Ganz normal gelebte Vielfalt. Warum hält Deutschland sich selbst so schwer aus?

Dabei hätten die, die nicht in Deutschland leben, leicht den Eindruck bekommen können, in diesem Land seien die Rechten überall. Und das, obwohl die Menschen – wie der Economist zu Recht feststellte – in den letzten Jahren Erstaunliches geleistet haben. Denn nicht erst seit 2015 ist Deutschland mit großen Migrationsbewegungen konfrontiert. In Zeiten der Gastarbeiteranwerbeabkommen waren die Zahlen im zweistelligen Bereich. Damals flohen Menschen aus diktatorischen Regimen, wie beispielsweise dem Iran, nach Deutschland. Über Jahrzehnte hinweg sind Einwanderer und ihre Familien in dieses Land gekommen.

Die meisten Menschen in deutschen Städten leben ihre Vielfalt mit großer Selbstverständlichkeit. Diversity is normality. Eine Normalität allerdings, die derzeit immer wieder Debatten-Erdbeben erleiden muss. Generalisierungen nach terroristischen und kriminellen Vorfällen sind die Regel und stellen eine vielfältige Gesellschaft vor Herausforderungen. Diese Debatten und die Art, wie sie geführt werden, polarisieren. Es scheint derzeit zwei mögliche Reaktionen auf diese aufgeheizten Kontroversen zu geben: mehr rechtes Denken in der Mitte salonfähig machen – oder mehr Selbstbewusstsein behaupten im Umgang mit der eigenen Diversität. Dabei geht es nicht mehr um die Unterteilung in rechte und linke Lager. Alle Seiten bemühen sich inzwischen um die sozial schwächer Gestellten. Die Verteilungsfrage ist ein Problem, das alle erkannt zu haben scheinen.

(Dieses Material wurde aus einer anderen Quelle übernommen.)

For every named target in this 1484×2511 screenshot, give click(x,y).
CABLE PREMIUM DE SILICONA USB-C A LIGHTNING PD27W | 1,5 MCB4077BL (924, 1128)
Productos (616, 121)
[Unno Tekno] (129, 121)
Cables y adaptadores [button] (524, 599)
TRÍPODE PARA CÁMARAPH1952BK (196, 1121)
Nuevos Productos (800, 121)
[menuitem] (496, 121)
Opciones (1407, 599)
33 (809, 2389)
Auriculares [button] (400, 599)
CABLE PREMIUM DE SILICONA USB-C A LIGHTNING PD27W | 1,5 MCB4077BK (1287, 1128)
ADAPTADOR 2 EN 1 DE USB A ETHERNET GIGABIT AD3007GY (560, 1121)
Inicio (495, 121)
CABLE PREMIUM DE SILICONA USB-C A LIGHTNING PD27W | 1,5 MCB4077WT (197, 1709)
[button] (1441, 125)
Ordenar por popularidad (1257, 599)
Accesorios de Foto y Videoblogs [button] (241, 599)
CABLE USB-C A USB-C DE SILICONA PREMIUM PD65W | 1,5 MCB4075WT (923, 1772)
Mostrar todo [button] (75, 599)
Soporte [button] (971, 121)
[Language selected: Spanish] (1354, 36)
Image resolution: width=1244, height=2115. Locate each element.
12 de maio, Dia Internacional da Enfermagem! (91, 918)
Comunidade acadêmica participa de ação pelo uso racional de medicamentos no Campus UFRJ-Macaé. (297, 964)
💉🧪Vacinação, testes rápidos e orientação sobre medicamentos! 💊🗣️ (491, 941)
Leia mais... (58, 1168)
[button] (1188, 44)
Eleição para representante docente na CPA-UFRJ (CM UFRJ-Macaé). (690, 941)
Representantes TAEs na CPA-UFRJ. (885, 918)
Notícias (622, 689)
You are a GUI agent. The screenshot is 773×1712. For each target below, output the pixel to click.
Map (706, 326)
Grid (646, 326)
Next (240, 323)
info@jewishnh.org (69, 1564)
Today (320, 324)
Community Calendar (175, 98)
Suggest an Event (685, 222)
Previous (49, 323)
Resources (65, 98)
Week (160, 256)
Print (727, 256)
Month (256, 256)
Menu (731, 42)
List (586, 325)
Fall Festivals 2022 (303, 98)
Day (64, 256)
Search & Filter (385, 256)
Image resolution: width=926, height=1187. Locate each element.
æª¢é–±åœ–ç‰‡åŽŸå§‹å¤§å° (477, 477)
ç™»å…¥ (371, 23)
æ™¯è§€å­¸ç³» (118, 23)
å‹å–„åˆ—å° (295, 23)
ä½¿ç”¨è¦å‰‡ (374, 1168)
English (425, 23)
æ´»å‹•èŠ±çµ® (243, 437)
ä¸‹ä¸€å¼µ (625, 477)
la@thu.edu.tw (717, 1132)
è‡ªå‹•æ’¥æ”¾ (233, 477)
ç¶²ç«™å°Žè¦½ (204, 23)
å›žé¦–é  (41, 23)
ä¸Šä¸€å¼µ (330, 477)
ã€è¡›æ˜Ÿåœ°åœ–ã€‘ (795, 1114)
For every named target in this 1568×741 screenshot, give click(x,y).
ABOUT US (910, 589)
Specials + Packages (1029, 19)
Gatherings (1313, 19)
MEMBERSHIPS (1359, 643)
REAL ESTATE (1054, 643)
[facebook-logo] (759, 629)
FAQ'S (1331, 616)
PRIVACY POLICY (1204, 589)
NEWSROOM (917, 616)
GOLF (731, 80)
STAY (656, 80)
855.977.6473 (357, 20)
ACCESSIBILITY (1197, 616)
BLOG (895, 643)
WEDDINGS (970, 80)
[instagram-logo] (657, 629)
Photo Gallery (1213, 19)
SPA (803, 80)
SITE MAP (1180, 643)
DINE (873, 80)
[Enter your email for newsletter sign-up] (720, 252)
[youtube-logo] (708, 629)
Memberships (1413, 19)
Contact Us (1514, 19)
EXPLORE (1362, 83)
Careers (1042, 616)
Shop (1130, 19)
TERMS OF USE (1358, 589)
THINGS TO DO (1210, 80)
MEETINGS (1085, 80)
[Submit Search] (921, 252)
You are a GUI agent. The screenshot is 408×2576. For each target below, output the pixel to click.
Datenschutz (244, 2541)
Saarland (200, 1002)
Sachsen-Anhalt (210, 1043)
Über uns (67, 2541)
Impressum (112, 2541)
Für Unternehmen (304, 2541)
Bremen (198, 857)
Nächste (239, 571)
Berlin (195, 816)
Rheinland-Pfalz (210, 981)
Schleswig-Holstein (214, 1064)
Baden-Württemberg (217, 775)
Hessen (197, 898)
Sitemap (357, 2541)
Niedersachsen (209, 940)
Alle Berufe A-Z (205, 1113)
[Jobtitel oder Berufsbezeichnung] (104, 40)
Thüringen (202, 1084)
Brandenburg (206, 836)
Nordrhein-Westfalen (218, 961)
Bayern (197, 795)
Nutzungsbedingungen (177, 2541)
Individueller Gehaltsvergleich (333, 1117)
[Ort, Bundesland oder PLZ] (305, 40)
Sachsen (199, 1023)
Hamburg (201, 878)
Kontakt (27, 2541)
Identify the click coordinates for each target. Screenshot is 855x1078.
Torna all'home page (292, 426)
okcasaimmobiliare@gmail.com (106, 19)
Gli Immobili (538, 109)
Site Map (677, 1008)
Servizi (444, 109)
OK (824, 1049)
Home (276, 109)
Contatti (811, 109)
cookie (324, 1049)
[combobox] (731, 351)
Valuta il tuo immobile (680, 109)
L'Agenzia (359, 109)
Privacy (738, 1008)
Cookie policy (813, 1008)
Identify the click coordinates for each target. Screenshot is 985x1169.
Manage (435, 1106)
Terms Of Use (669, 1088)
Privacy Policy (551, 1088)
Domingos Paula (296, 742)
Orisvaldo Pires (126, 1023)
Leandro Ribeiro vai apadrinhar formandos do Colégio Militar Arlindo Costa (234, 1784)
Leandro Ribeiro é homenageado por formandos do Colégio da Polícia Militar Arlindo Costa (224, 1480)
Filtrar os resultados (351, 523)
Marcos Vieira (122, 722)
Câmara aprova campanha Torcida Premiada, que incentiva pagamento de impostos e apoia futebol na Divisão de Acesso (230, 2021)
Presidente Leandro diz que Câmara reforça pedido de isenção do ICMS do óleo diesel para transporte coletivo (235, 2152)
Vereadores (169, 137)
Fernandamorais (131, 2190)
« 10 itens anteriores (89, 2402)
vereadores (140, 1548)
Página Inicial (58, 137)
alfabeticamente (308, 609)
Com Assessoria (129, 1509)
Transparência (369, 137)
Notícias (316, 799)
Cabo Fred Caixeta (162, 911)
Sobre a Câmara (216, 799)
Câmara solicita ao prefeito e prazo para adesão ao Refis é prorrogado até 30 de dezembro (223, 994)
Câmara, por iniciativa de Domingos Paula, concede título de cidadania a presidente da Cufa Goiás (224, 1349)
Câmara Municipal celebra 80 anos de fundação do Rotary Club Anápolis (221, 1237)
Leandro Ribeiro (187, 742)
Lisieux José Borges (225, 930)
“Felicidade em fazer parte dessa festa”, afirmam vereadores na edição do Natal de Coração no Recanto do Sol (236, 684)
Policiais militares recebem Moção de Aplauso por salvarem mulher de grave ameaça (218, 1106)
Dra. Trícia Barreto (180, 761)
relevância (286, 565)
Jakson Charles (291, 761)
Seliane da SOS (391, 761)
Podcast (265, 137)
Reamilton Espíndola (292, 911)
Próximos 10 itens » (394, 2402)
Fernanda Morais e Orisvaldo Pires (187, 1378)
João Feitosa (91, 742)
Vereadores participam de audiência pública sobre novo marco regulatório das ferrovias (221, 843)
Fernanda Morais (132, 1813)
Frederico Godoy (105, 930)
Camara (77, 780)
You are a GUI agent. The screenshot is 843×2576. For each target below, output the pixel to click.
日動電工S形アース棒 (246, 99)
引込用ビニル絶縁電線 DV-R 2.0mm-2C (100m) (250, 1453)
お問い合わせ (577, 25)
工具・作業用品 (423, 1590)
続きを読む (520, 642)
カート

Die große Konfliktstelle ist die Frage: Wie schafft man ein Narrativ, das aus der Vielheit einer Bevölkerung ein Wir-Gefühl entstehen lassen kann? Wer ist dieses Wir? Woraus besteht es? Die Aufmerksamkeit richtet sich immer stärker auf die Frage nach der kulturellen Identität. Während die eine Seite das homogene, nationale Narrativ bemüht, versucht die andere Seite von den nationalen Erzählungen, die immer auch exklusiv sind, hin zu einer großen Erzählung zu gelangen, die gesellschaftliche Inklusion ermöglicht.